The Emperor Meiji tried to draw a line under the seditious leanings of some of those in his service. Pointedly, in 1879, he changed the name of the “Tokyo Shrine to Summon the Spirits” to the “Shrine to Quiet the State” (Yasukuni Jinja). Like many of the other classical Chinese allusions in 19th-century Japanese politics, this reference tends to be cited out of context, without much consideration of the text being quoted. In the original Chinese, the term is found in an official’s defence of his decision to put a soldier into a government position:

“I have done it to secure the quiet of the State. When you have men who have rendered great service, and you do not give them the noblest offices, are they likely to remain quiet? There are few who can do so.”

Amid the songs of the 1930s, one stands out not for its musical or lyrical achievement, but for its tone. “Mother at the Nine Steps” (Kudan no Haha, 1939) was written for the spring ceremony at the Yasukuni Shrine, where the newest war dead would be ceremonially accepted into its halls. The song tells the story of a lady from the provinces, coming to the Nine-stepped Hill (Kudanzaka) that leads to the venue:

From Ueno Station to the Nine Steps

Frustrated by unfamiliar places

Taking a whole day and relying on my walking stick

I’ve come to see you, Son.

A large gate that can reach the sky

What an honor to be enshrined

In such a magnificent place as a god.

Your mother is shedding tears of joy.

I put my hands together kneeling

I find myself chanting a prayer to the Buddha.

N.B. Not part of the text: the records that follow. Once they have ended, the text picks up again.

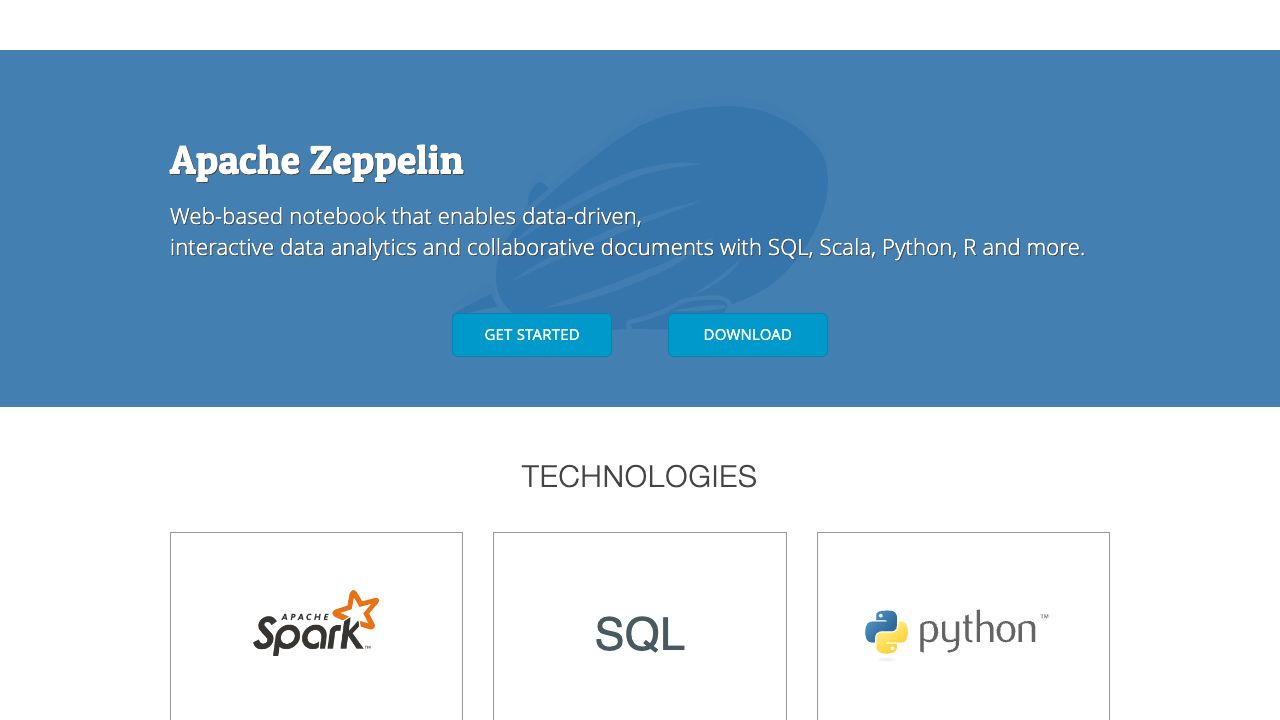Click the empty white top navigation bar
Viewport: 1280px width, 720px height.
[640, 24]
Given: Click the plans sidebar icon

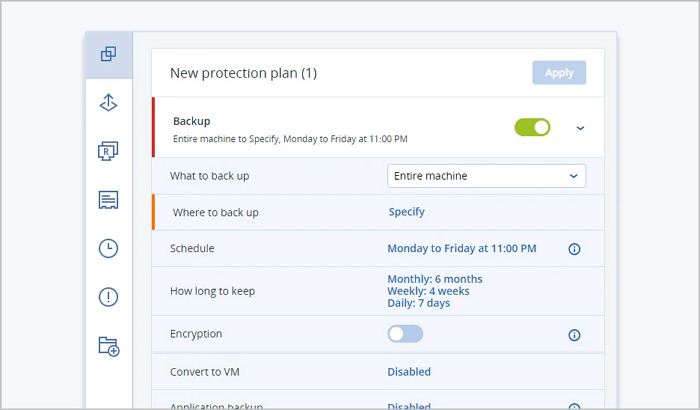Looking at the screenshot, I should 108,103.
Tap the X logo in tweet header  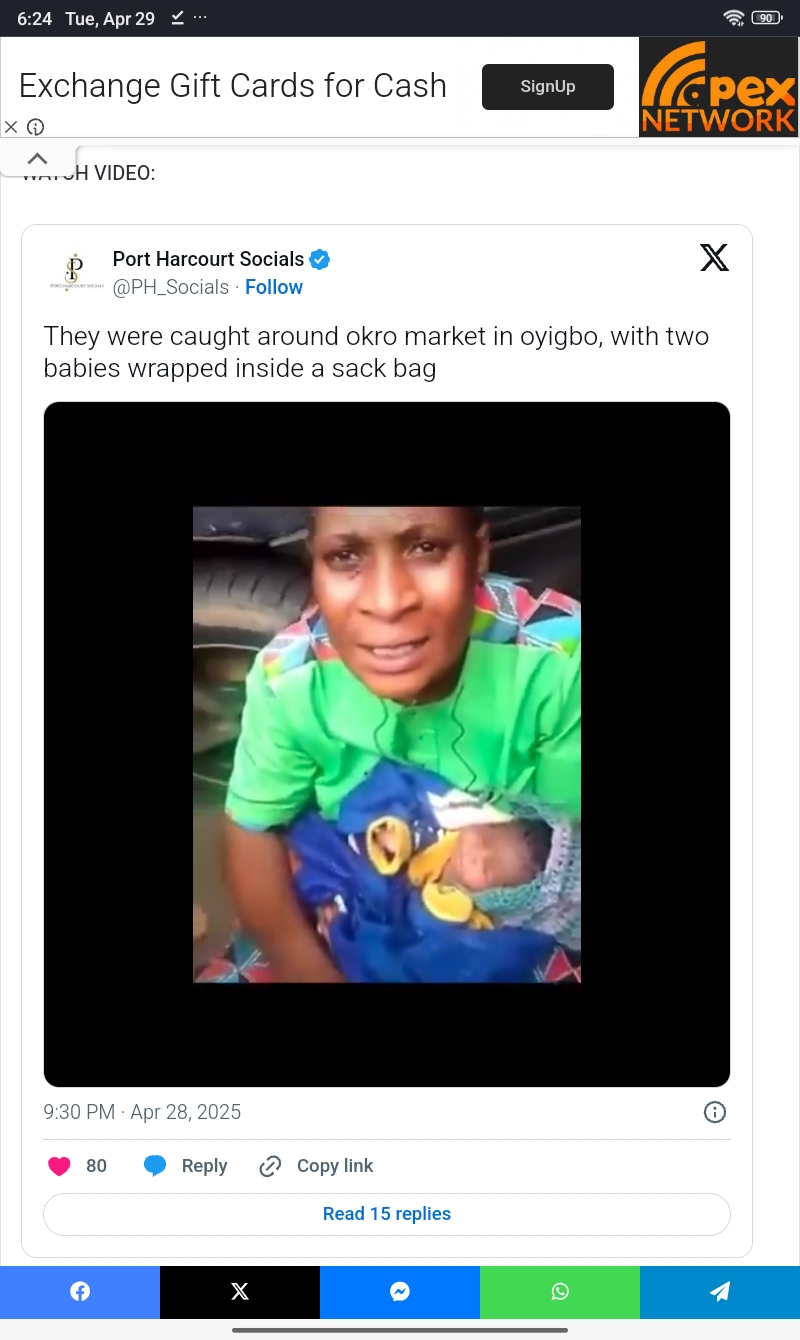[714, 258]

I am taken aback and flustered.

Sorry, Son, I’m such a yokel.

Just like a kite giving birth to a hawk

I appreciate how fortunate I am.

Just to show you your Order of the Golden Kite

I’ve come all the way to Kudanzaka.

It seems oddly ungracious to ridicule a bereaved mother for being a “yokel”, like she hasn’t suffered enough. But for music historian Osada Gyoji, that is part of the song’s subversive appeal. We have gone, in the space of two years, from the unlikely sight of mothers waving off their sons “without tears,” to this broken old woman in the big city shedding tears that are plainly not “of joy” at all, but continuing to put a brave face on her personal desolation.

Extracted from Japan at War in the Pacific: The Rise and Fall of the Japanese Empire in Asia 1868-1945, by Jonathan Clements.